While one part of your mind is left to run on muscle memory, what’s left is the part that can think without interruption: “Wow! Just look at what’s become of sprites and pixels.” Self-reflective characters. Ornate, intricate worlds. Art, realized in its purposeful detailed twists. Similes within metaphors, external references, villains worth hating, motivations worth questioning, personal physicality being engaged when nostalgia is tickled or when a song is sung as Garnet steals Zidane’s dagger at the end of Disc 3. In that moment, traumatized after the death of her mother, the princess runs from the hero, blade in hand, to a view of her half-destroyed kingdom that served as the backdrop for our leads’ first meeting. She bounces to the edge, tilts back her neck, and cuts off all of her hair. And oh, shit, do the other characters have something to say about this. The princess goes from naive to adult—no taller, but somehow grown both up and out.”

Final Fantasy IX turns off the noisy parts of our brains if you let it.
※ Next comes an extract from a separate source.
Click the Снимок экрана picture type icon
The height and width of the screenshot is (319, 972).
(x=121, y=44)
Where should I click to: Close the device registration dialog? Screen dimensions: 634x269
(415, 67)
It does what it does for reasons that warm your heart. It isn’t here to sell you anything, or be marketable, or assert dominance. The game is neither hip nor cool, ironically two things that the pleather-ensconced Final Fantasy franchise gropes for with unrestrained horniness in the year 2011 AD.
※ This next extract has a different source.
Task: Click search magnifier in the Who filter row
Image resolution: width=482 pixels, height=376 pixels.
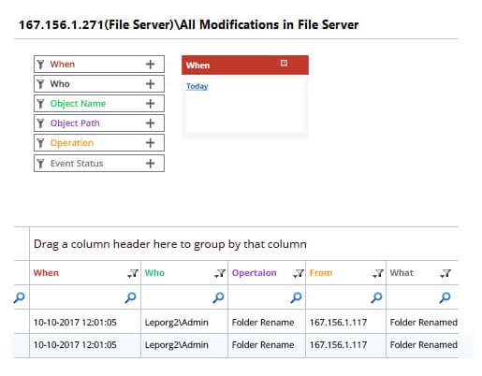Action: pos(218,297)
No, instead, Final Fantasy IX, is trying to open your eyes to the possibility of something better. Look, when your girlfriend does something seemingly stupid, and you don’t understand why, and something gets ruined, like, we dunno, she throws away your container of week-old leftover spaghetti and meatballs from the fridge, so now there’s just a gigantic empty space on the shelf and you have nothing to eat. Well, what you realize a day or so later after brooding over your spilled meatballs, is that she was actually clearing space for homemade chocolate chip muffins, and it dawns on you that your default assumption of negativity is a bad approach. In movies, in books, in videogames, and in life, we err too often on the side of the brain’s din. We assume that the noise is the substance. For once, that isn’t the case. There’s more, if you can shut yourself off. There’s truth and there’s kindness in here. You can trust Final Fantasy IX to fill in empty spaces with homemade chocolate chip muffins.